#### Описание задачи:
Выведите дословно ту часть отрывка о Вентрисе, которая открывается словами «Маргалит Фокс - Тайна» и заканчивается словами «о юношеских опытах.».

#### Исходный отрывок:
====================

Маргалит Фокс - Тайна лабиринта
Поразительно, отмечает Палэма, что Кобер, составляя большую библиографию статей о линейном письме Б к своей статье 1948 года “Минойская письменность: факты и теория”, не принимает во внимание статью Вентриса 1940 года. Возможно, она сделала это из презрения к очевидно любительской работе. Но, может быть, она сделала это из милосердия, полагает Палэма, – чтобы избавить Вентриса от напоминаний о юношеских опытах.
Во время учебы в архитектурной школе у Вентриса начался роман с одногруппницей. Лоис Элизабет Нокс-Нивен (друзья называли ее Бетти, или Беттс) была на несколько лет старше Вентриса. Письмо, которое написал 19-летний Вентрис другу семьи Науму Габо в начале 1942 года, отражает характерное сочетание сдержанности, честности и сухого остроумия:
Кажется, если все пойдет нормально, у нас будет ребенок примерно в ноябре следующего года – по крайней мере, Беттс передумала и хочет его оставить. Я не думаю, что было бы правильно прерывать новую жизнь, когда мир так нуждается в ней, независимо от риска. Социальная политика вмешивается в наши дела, и мы пытаемся решить этот вопрос. Но это все строго конфиденциально!

====================

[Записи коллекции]
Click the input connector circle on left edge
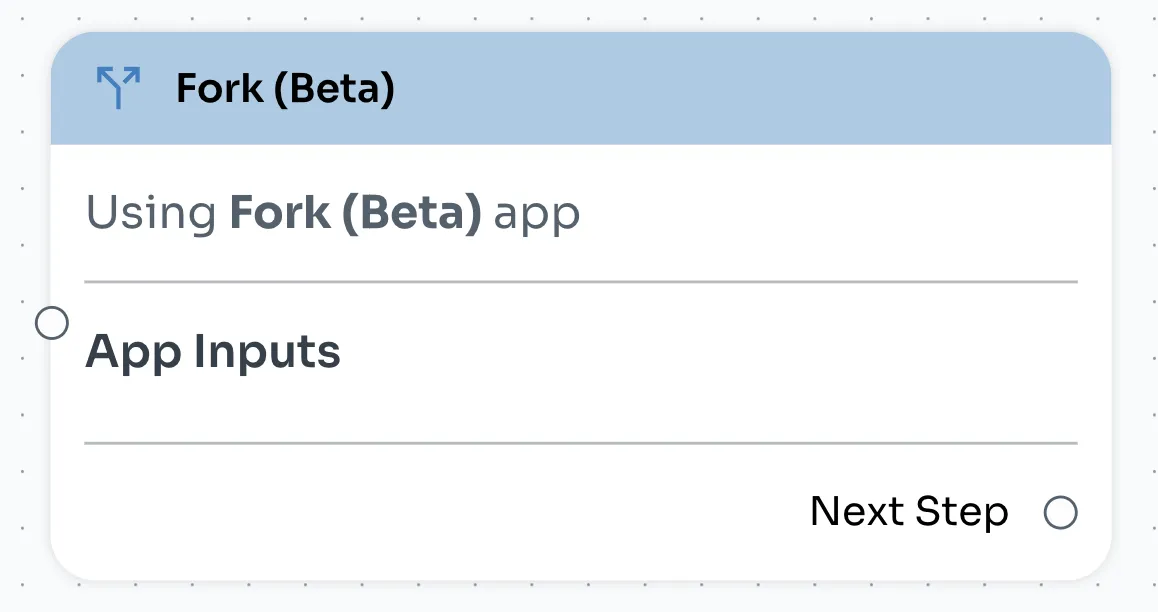Screen dimensions: 1158x612 tap(51, 323)
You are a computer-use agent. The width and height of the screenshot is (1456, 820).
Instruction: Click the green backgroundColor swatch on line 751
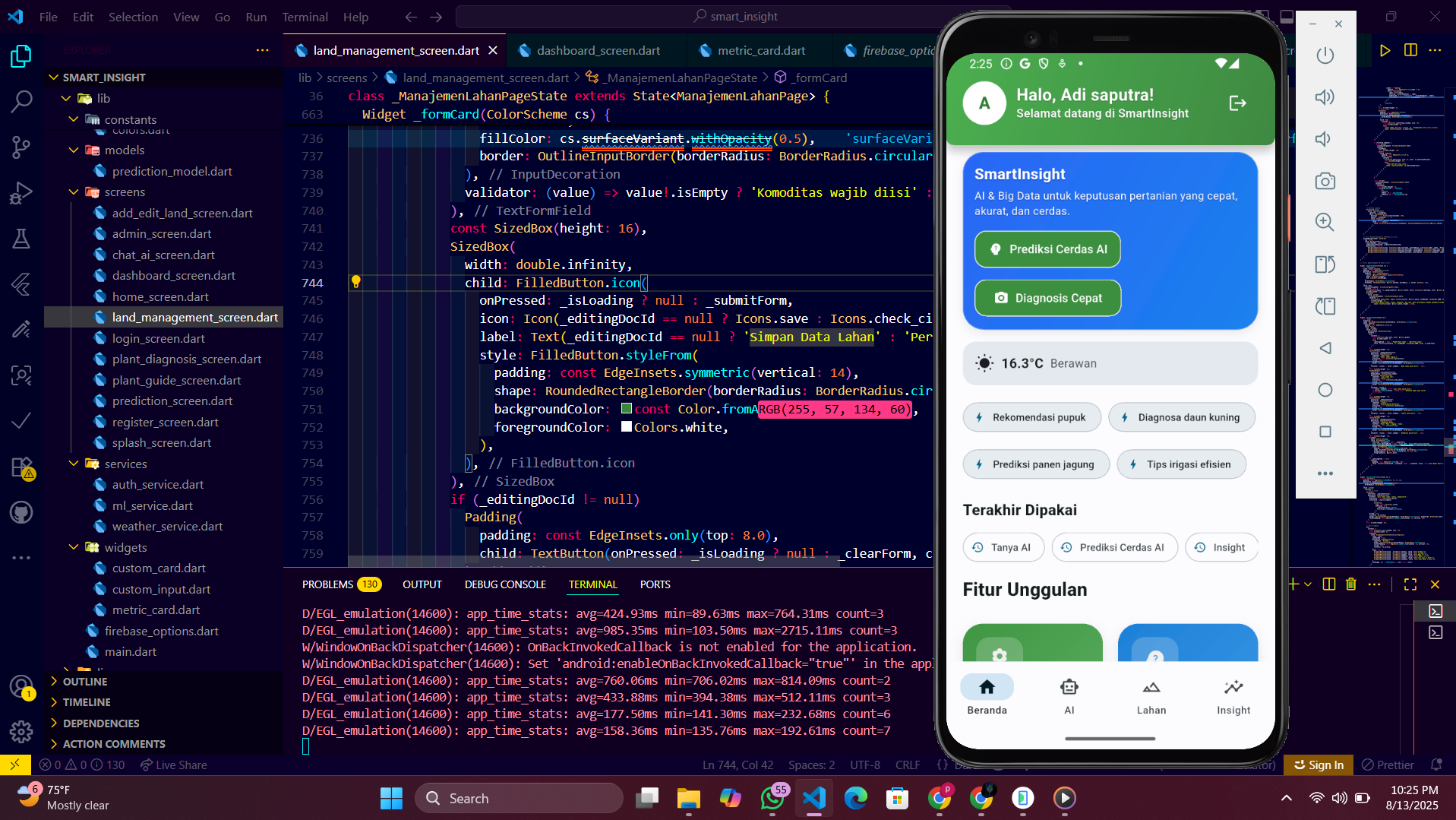coord(627,409)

====================

#### Результат выполнения:
Маргалит Фокс - Тайна лабиринта
Поразительно, отмечает Палэма, что Кобер, составляя большую библиографию статей о линейном письме Б к своей статье 1948 года “Минойская письменность: факты и теория”, не принимает во внимание статью Вентриса 1940 года. Возможно, она сделала это из презрения к очевидно любительской работе. Но, может быть, она сделала это из милосердия, полагает Палэма, – чтобы избавить Вентриса от напоминаний о юношеских опытах.